Opportunités dans les obligations d'entreprises
Les marchés obligataires dans leur ensemble se sont considérablement développés au cours des dernières décennies, atteignant aujourd'hui une valeur totale d'environ 130 000 milliards de dollars, créant ainsi un univers plus large et plus diversifié. Le marché des obligations d'entreprises en particulier a connu une évolution spectaculaire, se développant considérablement et offrant aux investisseurs une grande variété d'instruments dans lesquels investir aujourd'hui, qui n'existaient pas il y a 20 ans.
La quantité et l'ampleur des changements survenus au cours des 20 dernières années sont considérables. Les entreprises ont profité de la baisse des coûts d'emprunt à la suite de la crise financière mondiale pour s'endetter, n'ayant que peu d'intérêt à rester notées AA- ou A.
Toutefois, à mesure que le coût de l'emprunt augmentera, nous pensons que les entreprises choisiront d'améliorer leurs bilans. Entre 2020 et 2023, nous avons observé une croissance nette de 40 milliards de dollars « d’étoiles montantes » (entreprises passées de la catégorie High Yield (HY) à la catégorie Investment Grade (IG)), avec des noms tels que Ford Motor Company, car les entreprises dont les bilans étaient douteux pendant la pandémie de Covid-19 ont été reclassées. En 2023, 14 émetteurs, représentant 45,88 % de la valeur de marché, ont été retirés de l'indice « fallen angel » (un indice d'obligations précédemment notées IG, puis rétrogradées en HY), car ils ont été reclassés en IG.

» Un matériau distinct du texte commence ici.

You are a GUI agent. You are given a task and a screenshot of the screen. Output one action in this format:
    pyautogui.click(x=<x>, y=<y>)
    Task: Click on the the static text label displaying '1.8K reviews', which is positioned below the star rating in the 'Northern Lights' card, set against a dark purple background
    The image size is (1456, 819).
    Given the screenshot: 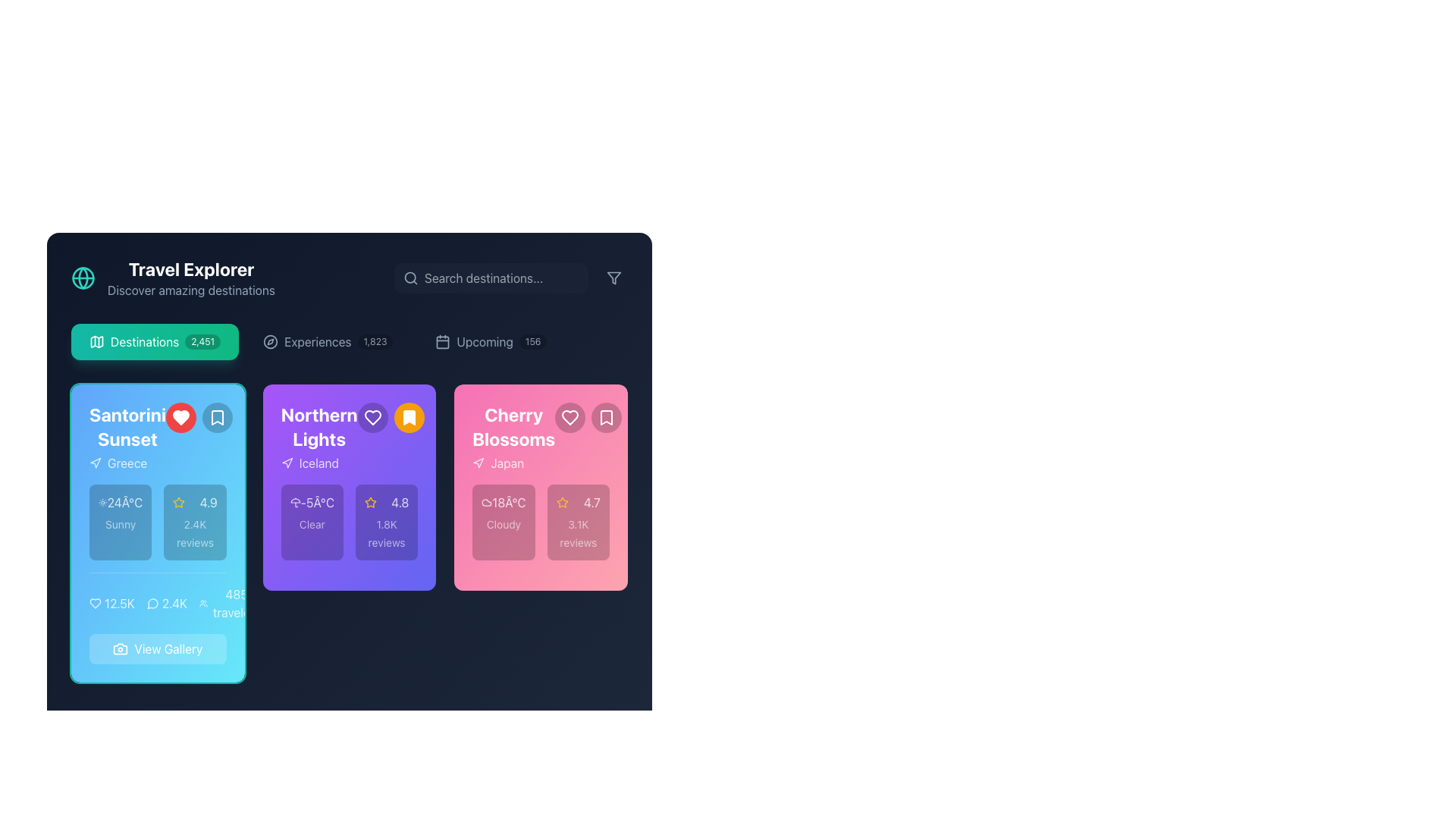 What is the action you would take?
    pyautogui.click(x=387, y=532)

Même constat dans l'univers HY qui n’a jamais été d’aussi bonne qualité. Les chiffres démontrent qu'il n'y a jamais eu autant d'obligations notées BB par rapport aux obligations notées B- et CCC qu'aujourd'hui.
Nous identifions donc de fortes opportunités dans certains secteurs comme les valeurs financières européennes, certains segments de l'immobilier et la dette des marchés émergents.